(Material for the task Opens)

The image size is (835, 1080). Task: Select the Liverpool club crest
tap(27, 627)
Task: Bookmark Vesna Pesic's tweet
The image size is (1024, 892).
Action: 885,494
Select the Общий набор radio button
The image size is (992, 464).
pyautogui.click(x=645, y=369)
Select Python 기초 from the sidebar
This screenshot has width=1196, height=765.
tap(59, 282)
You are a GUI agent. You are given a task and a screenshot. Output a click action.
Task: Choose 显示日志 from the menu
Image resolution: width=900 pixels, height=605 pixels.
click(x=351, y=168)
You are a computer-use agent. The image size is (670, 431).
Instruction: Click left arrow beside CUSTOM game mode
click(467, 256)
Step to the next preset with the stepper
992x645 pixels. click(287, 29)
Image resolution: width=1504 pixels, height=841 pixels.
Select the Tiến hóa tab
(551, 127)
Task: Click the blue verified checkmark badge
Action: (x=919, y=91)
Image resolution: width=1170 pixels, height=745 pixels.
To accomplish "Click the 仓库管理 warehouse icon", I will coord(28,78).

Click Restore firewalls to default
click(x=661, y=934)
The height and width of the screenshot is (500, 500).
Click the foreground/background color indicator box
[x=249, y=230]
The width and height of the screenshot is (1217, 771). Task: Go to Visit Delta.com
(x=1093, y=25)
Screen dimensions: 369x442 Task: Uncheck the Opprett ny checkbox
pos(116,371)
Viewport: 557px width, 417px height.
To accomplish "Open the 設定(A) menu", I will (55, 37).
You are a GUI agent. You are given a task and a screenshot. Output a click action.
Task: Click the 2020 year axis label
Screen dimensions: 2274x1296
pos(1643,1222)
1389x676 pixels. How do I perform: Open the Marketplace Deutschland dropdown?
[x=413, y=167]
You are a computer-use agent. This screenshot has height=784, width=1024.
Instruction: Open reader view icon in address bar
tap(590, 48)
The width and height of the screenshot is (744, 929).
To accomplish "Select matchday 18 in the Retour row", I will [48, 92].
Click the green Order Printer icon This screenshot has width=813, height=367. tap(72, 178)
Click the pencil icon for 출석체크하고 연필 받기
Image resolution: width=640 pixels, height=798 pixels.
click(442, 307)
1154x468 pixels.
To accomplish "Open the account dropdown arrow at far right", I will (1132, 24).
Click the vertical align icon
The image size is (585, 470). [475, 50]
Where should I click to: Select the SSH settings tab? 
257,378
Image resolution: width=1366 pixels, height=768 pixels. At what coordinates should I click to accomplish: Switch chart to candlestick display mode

(Material for the task Closes)

Whenever a line of the entries contains the string "computer", copy that line.

# Exercise result:
You are a computer-use agent. The image size is (670, 431).
You are a computer-use agent. This screenshot has height=784, width=1024.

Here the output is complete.